彼の潜水士としての初めての任務は、沖合で半分沈みかけている軍艦から約16,000発の弾薬を回収することでした。彼の潜水技術と冷静な判断により任務は安全に遂行され、周りから一目置かれる存在となり当時の大統領専用ボートの護衛担当にも抜擢されました。

【片足のダイバー】

難しい任務を遂行しマスターダイバーとなった彼ですが、35歳の時ダイバー生命を揺るがす大きな事故に遭います。

1966年スペイン南部上空で米空機同士が衝突し、水素爆弾4個が落下する事故が発生します(パロマレス事件)。落下した弾頭の1個は80日後沖合に沈んでいるのが発見され、カール・ブラシアはその引き上げを担当していましたが、作業中の事故により左膝下を失ってしまいます。海軍は障碍者となった彼を退役させようとしましたがそれを受け入れず、史上初の片足潜水士として任務を続け1979年の引退までマスターダイバーとして活躍しました。

その後彼の功績を讃え、また困難に打ち勝ったその非凡な人生を後世に伝える為非営利団体「カール・ブラシア財団」が設立され、現在では退役軍人病院に数千ドルの寄付や負傷した軍人の社会復帰を支援しています。

【希望のシンボル】

アメリカでは「困難に負けない不屈の信念を持つ人」として前述した映画のモデルにもなり、現代社会の中で希望を与えるヒーローの1人です。この物語をより広く世の中へ広める為、2015年スイスの時計ブランド「ORIS」はカール・ブラシア財団とパートナーシップを結びました。ORISはこれまでにカール・ブラシアモデルを2度に渡り発表し、売上の一部を財団に寄付・支援してきました。

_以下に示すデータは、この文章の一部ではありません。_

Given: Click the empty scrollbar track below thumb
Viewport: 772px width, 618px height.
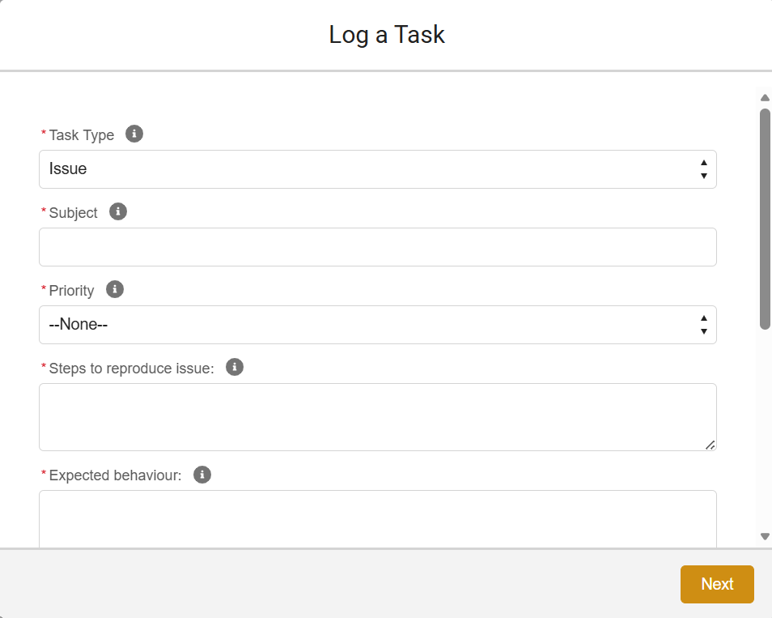Looking at the screenshot, I should pos(765,429).
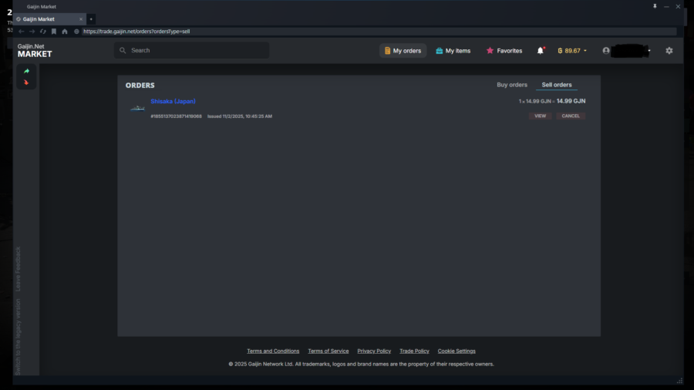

3度目のコラボレーションとして2021年1月に発表されたモデルは、新型の自社開発自動巻きムーブメント「オリスキャ リバー401」を搭載した最初の時計です。

「カール・ブラシア キャリバー401 リミテッドエディション」
価格:¥450,000+税
ケースサイズ:40㎜ 世界限定2,000本

ブロンズ製のケースは、カールが活躍していた時代に着用されていた素材であり、着用しているうちに愛用者の個性ともいえる独自の風合いに変化していきます。また、ダイヤルカラーはアメリカ海軍伝統のブルーで、水にも強く吸汗・発散性のあるナイロン製ストラップ、ケースバックには潜水士のエングレービングが施されています。精度はクロノメーターを上回る日差-3/+5以内で高耐磁性を誇り、5日間のパワーリザーブと最大10年間の延長保証を備えています。

同シリーズのキャリバーを搭載し昨年発表された「アクイス キャリバー400」も、発売前から問合せを頂くほど当店でも人気のモデルとなりました。

カールの息子フィリップ・M・ブラシアは、「身に着ける人がこの時計を見る度に、たとえ不可能に思えることでも諦めずに努力し続けることの大切さを思い起こしてくれると嬉しいです」と、今回のコラボレーションに思いを寄せています。自分を信じる心と不屈の信念を持ち大きな壁を乗り越えたカール・ブラシアの言葉は、世界中で困難に直面している人々の心に希望を与えてくれます。